Coach gets Milton on track
Australian Sports Commission
09 Sep 2008
It seems an unlikely combination. A part-time cycling coach who focuses on junior development teams up with a former Paralympic champion skier to prepare him for a possible cycling berth in the 2008 Beijing Paralympics.
Yet the pairing of coach John Armstrong and former Paralympic skiing gold medallist Michael Milton has already reaped results. In less than two years of training under Armstrong’s tutelage, Milton made the 2008 Australian Paralympic cycling team.
Along the way there have been many hurdles, not all of them cycling related. In July 2007, Milton was diagnosed with oesophageal cancer. He underwent chemotherapy and radiotherapy and then had surgery to remove his oesophagus and two-thirds of his stomach.
Armstrong says that when Milton was diagnosed we were ‘really scratching our heads as to what was happening’. It really puts things into perspective that life’s far more important than a bike ride. But having said that, I believe the pursuit of a dream—Michael’s drive to reach and perform well at the Paralympics had a lot to do with the speed of his recovery.’

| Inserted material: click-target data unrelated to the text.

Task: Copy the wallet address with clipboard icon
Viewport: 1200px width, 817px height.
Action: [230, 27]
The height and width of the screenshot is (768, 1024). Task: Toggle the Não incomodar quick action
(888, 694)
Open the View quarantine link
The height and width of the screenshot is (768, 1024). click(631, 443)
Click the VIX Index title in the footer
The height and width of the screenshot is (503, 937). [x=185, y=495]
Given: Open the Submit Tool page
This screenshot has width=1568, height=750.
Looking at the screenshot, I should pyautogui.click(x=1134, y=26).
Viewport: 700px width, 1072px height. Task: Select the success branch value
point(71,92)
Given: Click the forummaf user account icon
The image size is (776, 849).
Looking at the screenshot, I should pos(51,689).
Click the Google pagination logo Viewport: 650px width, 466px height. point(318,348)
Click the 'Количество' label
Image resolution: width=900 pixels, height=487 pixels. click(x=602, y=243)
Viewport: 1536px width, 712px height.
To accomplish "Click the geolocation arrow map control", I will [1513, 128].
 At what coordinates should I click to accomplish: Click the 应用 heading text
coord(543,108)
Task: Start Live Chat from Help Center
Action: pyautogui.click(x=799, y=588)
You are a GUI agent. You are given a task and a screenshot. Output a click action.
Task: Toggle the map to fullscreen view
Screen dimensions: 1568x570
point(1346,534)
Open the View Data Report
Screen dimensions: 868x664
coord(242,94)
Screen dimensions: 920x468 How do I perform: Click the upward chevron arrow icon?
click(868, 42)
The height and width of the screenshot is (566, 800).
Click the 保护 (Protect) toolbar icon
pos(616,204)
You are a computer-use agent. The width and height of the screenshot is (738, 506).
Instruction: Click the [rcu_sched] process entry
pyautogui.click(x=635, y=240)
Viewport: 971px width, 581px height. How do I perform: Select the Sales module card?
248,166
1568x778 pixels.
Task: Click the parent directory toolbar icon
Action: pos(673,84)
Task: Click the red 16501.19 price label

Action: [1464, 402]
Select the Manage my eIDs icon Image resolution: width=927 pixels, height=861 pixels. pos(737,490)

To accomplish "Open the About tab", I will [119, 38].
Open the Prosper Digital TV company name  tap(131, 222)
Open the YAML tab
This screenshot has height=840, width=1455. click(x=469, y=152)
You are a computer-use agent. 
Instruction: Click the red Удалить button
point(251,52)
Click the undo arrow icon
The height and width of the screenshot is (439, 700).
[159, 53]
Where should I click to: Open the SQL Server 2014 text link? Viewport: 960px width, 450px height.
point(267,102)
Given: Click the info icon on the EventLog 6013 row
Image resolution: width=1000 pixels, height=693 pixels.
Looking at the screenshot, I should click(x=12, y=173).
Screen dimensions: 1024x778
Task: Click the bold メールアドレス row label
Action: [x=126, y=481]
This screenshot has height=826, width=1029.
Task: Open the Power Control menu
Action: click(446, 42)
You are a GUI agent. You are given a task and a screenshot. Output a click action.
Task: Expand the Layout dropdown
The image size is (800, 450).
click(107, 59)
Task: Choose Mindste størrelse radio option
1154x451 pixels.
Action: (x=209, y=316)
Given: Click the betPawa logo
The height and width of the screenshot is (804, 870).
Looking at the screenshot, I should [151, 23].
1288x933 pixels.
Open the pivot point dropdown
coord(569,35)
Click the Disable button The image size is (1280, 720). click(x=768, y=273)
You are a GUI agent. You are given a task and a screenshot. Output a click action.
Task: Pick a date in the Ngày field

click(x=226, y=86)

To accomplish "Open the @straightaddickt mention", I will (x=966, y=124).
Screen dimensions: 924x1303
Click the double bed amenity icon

Armstrong gives full praise to Milton for his approach to training. ‘It is exciting to work with an athlete who readily recognises what we are after and hones his thinking towards attaining that. Michael, more than any other athlete that I’ve worked with, can pick up the specific skill required remarkably quickly.’
Armstrong admits that when Milton initially approached him about becoming his coach, he suggested a number of other coaches might be better placed to help him.
‘When he came to me I laid it all out for him ... that I had a full time job, that he would really need to work hard to attain the result he wanted. He was prepared to do the work, so I said ‘let’s see what we can do’.
Armstrong, a well respected coach in the Canberra cycling community, works with a number of the ACT’s up and coming young cyclists, as well as being the coach of another current Paralympic cyclist competing in Beijing, Jane Armstrong.